PNP chief goes after cops who forfeit court cases
MANILA, Philippines—These lazy cops may soon find themselves behind bars.
Philippine National Police Director General Alan Purisima on Wednesday ordered the filing of administrative and criminal charges against 34 policemen whose failure to appear in court hearings led to the dismissal of charges against arrested drug suspects.
Purisima reiterated his directive to all policemen handling drug cases to religiously attend court trials to help expedite the prosecution of drug pushers and manufacturers.
He instructed the PNP’s main anti-narcotics unit, the Anti-Illegal Drugs Special Operations Task Force, to closely monitor drug-related cases filed by the police in various courts nationwide.
“Maybe these policemen think that they can get away with what they are doing because nobody is watching them. They are wrong,” Purisima said in a news briefing at Camp Crame. “They will be facing not only administrative charges because the law says they also have criminal liability for their non-appearance in court hearings.”
Upon orders of the PNP chief, task force chief Senior Superintendent Napoleon Taas said his office was coordinating with the Philippine Drug Enforcement Agency and various courts to check on the status of pending drug cases.
According to Taas, they found out that at least 34 PNP personnel had been remiss in attending to their court duties, resulting in the dropping of charges against members of drug syndicates.
Asked if the erring policemen intentionally skipped court hearings to help drug suspects in exchange for money, he said, “We can only speculate.”
“It’s possible that they have been doing this for so long that they are now used to it.

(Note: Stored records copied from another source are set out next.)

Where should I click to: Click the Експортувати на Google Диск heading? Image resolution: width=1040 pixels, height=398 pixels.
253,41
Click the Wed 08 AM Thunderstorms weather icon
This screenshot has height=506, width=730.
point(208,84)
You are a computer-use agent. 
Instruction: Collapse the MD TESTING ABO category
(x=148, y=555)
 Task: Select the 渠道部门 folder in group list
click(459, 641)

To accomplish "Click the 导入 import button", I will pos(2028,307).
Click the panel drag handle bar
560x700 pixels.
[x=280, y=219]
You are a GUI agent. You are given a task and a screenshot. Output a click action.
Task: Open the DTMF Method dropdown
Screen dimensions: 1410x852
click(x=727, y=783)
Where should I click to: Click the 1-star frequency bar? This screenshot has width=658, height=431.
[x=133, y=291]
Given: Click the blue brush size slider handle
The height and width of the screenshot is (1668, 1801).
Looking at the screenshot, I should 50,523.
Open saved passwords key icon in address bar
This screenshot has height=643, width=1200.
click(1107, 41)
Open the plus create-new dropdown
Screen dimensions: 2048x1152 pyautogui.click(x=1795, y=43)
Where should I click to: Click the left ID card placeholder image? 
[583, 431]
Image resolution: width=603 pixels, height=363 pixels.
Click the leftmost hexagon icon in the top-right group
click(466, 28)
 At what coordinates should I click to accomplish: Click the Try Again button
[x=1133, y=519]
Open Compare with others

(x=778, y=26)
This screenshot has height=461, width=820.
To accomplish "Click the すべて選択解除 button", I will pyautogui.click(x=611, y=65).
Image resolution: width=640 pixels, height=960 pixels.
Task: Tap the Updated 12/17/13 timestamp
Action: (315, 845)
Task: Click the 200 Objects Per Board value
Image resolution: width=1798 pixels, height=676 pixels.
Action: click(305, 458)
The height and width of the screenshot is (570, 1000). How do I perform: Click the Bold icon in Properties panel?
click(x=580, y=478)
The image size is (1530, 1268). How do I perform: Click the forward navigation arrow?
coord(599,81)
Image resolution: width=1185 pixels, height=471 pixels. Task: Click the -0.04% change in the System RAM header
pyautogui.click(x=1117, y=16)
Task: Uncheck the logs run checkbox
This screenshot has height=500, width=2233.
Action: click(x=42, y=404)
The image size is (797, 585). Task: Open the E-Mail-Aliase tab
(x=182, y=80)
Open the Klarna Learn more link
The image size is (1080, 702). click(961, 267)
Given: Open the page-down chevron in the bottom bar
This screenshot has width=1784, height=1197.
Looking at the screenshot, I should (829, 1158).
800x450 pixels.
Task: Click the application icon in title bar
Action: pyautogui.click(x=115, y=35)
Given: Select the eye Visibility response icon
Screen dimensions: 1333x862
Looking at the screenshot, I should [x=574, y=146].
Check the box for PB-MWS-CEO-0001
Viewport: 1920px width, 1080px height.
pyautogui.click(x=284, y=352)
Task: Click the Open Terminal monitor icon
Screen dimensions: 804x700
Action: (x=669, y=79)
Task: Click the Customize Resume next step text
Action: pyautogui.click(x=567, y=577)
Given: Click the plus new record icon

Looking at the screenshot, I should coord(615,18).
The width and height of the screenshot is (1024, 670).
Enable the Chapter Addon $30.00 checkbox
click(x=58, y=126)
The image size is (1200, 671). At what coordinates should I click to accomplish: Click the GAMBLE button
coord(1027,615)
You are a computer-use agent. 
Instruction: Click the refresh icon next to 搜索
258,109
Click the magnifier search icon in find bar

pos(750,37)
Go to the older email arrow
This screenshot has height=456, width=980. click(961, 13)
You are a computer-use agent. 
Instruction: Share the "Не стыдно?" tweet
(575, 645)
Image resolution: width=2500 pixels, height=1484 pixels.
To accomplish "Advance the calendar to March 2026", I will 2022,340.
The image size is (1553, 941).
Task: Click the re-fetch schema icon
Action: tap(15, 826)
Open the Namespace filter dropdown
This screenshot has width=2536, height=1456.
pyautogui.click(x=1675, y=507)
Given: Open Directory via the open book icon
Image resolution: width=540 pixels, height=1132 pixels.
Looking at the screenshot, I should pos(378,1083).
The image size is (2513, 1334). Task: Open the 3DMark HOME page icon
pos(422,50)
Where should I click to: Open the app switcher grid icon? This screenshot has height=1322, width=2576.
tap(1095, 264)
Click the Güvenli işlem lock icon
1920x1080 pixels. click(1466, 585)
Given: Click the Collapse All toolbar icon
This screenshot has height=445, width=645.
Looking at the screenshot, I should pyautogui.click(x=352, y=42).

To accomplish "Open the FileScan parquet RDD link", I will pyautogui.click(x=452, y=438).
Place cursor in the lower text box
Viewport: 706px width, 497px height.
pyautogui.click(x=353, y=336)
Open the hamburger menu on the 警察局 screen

Maybe the past PNP leaderships did not prioritize attending to this situation,” Taas told the Inquirer. “With the directive of our PNP chief, we will be pro-active in monitoring drug cases. We will not wait for the courts or PDEA to tell us that some erring policemen may be bungling the cases.”
Taas said his office had submitted the names of the 34 policemen to the PNP Directorate of Investigation and Detective Management for pre-charge investigation.
Of this number, 24 were assigned to the anti-illegal drugs unit of several police stations in Metro Manila.
If found guilty, he said, the PNP personnel will be immediately dropped from the rolls.
Citing Section 91 of Republic Act 9165, or the Comprehensive Dangerous Drugs Act, he said the police officers may also spend up to 20 years in jail and pay a fine of not more than P500,000.
He said task force will also file the appropriate administrative and criminal charges against the direct superiors of these policemen.